The majority of enslaved Ghanaians, according to Edy, were seized from this region and sent to the Elimina and Cape Coast Slave Castles. Aside Accra, he believes returnees should visit the Bolgatanga region, where their forefathers left.
Weyori’s music is inspired by his “homeland,” combining a deeply rooted African voice with contemporary harmonies to “portray Africa’s rich history and tradition.”
In an interview with Oral Ofori of TheAfricandream.net, Weyori discussed brief personal details about himself, career and family.
What or who is the Inspiration behind what you are doing?
“The main driving force or inspiration is the passion for the art and also to cause a positive change in society through good music.
I am also inspired by the likes of Bob Marley, Peter Tosh and the great Joseph Hill (Culture). I did also listen to artist like Alpha Blondy, Lucky Dube and Blakk Rasta Blending modern day reggae music with the Africa Rhythm and culture.”
What is peculiar about what you do and how do you stand out from others?

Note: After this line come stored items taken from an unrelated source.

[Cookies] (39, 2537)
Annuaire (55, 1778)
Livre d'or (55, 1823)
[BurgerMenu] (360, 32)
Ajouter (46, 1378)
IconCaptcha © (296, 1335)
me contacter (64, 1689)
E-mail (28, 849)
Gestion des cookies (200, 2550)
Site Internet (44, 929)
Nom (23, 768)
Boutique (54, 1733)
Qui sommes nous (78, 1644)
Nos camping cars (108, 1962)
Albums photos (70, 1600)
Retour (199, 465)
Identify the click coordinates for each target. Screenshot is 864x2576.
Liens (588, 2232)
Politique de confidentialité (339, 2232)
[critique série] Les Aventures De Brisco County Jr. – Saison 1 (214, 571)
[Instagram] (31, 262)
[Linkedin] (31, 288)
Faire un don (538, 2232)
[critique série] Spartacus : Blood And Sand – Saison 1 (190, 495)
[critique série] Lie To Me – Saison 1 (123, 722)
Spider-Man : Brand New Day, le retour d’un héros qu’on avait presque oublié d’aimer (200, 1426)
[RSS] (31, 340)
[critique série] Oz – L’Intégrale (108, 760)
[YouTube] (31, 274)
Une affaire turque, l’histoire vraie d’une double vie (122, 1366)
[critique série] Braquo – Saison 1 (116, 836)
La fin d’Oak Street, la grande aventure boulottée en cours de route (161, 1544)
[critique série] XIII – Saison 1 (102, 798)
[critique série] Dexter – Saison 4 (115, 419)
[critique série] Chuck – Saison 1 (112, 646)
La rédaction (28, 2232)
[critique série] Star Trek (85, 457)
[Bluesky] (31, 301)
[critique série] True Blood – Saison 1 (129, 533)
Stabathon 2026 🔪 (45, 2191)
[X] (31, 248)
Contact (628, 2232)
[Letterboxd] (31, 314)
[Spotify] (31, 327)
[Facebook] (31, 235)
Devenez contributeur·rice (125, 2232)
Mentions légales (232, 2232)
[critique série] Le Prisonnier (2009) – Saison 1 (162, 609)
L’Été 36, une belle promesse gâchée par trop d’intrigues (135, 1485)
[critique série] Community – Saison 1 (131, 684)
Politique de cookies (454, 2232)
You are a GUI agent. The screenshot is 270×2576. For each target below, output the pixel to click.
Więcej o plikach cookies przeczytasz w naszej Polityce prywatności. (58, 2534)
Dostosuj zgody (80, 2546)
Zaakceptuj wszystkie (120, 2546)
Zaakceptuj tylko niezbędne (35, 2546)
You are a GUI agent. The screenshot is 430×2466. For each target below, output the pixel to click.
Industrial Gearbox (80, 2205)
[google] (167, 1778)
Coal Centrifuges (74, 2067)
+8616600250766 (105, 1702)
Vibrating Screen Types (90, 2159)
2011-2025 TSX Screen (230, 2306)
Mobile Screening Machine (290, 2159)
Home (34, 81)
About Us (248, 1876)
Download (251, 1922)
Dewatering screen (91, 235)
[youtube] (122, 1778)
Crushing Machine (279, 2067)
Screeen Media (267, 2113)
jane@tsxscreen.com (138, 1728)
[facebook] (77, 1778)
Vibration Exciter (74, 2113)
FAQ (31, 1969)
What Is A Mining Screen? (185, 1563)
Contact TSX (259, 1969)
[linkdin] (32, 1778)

“My kind of music stands out from the rest because the intention is not only to entertain but to also bring to the attention of the world our story, which portrays our culture as a people than the imitations from foreign culture that most of our main stream artist do.”
What’s your name, educational, and career background?
“My birth name is Edward Weyori, and I hold a certificate in Marketing and Advertising with the London Chamber of Commerce and Industry (LCCI).”
Impressive! Who are some of the people you have worked with or would love to work with and why them?
“My first song Homeland, it was recordered with a Ghanaian-based Burkinabe Artist called Nabare Dam Chambu (Sammy young).
I also recorded with King Ayisoba a song entitled ‘Tingongo’.
I will also like to work with Kojo Antwi and Blakk Rasta, but more importantly, I will like to have a song with Kenyata Hills, the son of the legendary Joseph Hill.”
What can people expect from you this year?
“I will like to make a compilation of all the songs l did in a single Album for the numerous fans and followers on social media as well as good new music videos yet to come.”
What was the hardest moment for you on your journey that almost made you give up and why did you keep going on?
“The hardest moment in my life was when I lost my elder brother who taught me all that I am into now concerning music. It was after his passing, that I also discovered my purpose and mission in life, I had to sit up and face reality the uncomfortable way.”
About COVID-19 restrictions, when did you start to really feel the pinch?
“The Covid came at a time I met and recorded a song with King Ayisoba and was suppose start a tour immediately after the launch, but Covid became a stumbling block and until now the song is still not getting the promotion that had been planned for such a nice piece.”
How has COVID19 changed things for you and what positive thing has it taught you?
“Covid-19 has taught us how to promote my work through social media, hence making me use other means that would not have been used to create awareness about my work. The positive impact of Covid-19 is making us more abreast with opportunities through social medias.”